And abruptly embracing me and kissing me with a smack on my shoulder,
Mísha darted out into the court to his calash, waving his cap over his
head, and uttering a yell; the monstrous coachman[8] bestowed upon him
an oblique glance across his beard, the trotters dashed forward, and all
disappeared!

On the following day, sinful man that I am, I did go to Sokólniki, and
actually did see the tent with the pennant and the inscription. The
tent-flaps were raised; an uproar, crashing, squealing, proceeded
thence. A crowd of people thronged around it.
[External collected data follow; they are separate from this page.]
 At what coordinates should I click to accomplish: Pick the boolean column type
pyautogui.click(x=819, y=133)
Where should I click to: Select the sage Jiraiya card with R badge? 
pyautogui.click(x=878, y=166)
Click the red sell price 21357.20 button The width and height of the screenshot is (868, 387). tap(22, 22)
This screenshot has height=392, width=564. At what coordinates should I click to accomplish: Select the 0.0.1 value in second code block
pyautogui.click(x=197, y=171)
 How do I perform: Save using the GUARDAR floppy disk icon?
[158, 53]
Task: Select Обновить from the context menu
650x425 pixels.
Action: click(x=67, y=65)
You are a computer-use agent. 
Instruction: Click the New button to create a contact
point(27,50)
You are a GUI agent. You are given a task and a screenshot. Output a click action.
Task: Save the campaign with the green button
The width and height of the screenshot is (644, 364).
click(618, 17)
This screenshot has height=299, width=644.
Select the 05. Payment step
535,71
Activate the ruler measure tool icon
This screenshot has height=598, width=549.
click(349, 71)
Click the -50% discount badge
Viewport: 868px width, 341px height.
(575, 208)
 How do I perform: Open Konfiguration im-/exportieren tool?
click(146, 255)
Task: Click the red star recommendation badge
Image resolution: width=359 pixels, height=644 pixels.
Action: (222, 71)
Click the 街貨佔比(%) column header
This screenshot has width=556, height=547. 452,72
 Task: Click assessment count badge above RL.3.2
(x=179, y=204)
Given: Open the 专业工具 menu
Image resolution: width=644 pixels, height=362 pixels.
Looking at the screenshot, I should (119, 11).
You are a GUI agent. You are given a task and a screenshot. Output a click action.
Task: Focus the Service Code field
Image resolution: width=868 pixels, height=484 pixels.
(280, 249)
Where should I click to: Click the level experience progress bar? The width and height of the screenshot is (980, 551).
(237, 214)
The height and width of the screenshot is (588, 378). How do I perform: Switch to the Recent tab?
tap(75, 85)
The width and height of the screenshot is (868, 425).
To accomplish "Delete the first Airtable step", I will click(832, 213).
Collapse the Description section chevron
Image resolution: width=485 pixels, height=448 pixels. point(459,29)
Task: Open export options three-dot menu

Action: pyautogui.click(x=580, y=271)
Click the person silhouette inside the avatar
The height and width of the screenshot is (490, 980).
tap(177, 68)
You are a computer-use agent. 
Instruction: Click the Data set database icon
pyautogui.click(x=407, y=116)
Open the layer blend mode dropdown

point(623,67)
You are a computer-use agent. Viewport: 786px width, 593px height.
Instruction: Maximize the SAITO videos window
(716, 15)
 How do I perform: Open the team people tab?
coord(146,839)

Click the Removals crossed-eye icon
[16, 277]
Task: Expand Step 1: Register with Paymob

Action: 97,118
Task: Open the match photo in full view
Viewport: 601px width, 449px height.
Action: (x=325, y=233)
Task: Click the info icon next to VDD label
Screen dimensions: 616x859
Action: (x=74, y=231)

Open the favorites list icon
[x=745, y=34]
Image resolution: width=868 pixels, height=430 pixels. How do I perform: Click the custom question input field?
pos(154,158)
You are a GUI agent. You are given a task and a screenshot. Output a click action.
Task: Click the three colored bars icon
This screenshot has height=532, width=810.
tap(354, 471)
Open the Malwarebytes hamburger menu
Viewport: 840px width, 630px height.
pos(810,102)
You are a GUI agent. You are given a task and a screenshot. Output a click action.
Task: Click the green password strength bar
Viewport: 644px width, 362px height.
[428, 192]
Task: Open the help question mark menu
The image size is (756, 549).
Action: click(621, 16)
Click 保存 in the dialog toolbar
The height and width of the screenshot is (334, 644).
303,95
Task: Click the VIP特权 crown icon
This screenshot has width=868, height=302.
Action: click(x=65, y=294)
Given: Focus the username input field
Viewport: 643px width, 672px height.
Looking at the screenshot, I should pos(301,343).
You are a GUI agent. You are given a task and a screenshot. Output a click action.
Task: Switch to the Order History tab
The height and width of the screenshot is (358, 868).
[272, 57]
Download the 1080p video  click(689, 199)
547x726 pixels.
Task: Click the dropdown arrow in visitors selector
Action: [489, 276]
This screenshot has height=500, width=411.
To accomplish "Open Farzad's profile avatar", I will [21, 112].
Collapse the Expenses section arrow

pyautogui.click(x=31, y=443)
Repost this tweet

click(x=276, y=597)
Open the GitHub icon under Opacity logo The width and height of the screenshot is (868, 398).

On the ground, on an
outspread rug, sat the Gipsy men and Gipsy women, singing, and thumping
tambourines; and in the middle of them, with a guitar in his hands, clad
in a red-silk shirt and full trousers of velvet, Mísha was gyrating like
a whirligig.--"Gentlemen! Respected sirs! Pray enter! The performance is
about to begin! Free!"--he was shouting in a cracked voice.--"Hey there!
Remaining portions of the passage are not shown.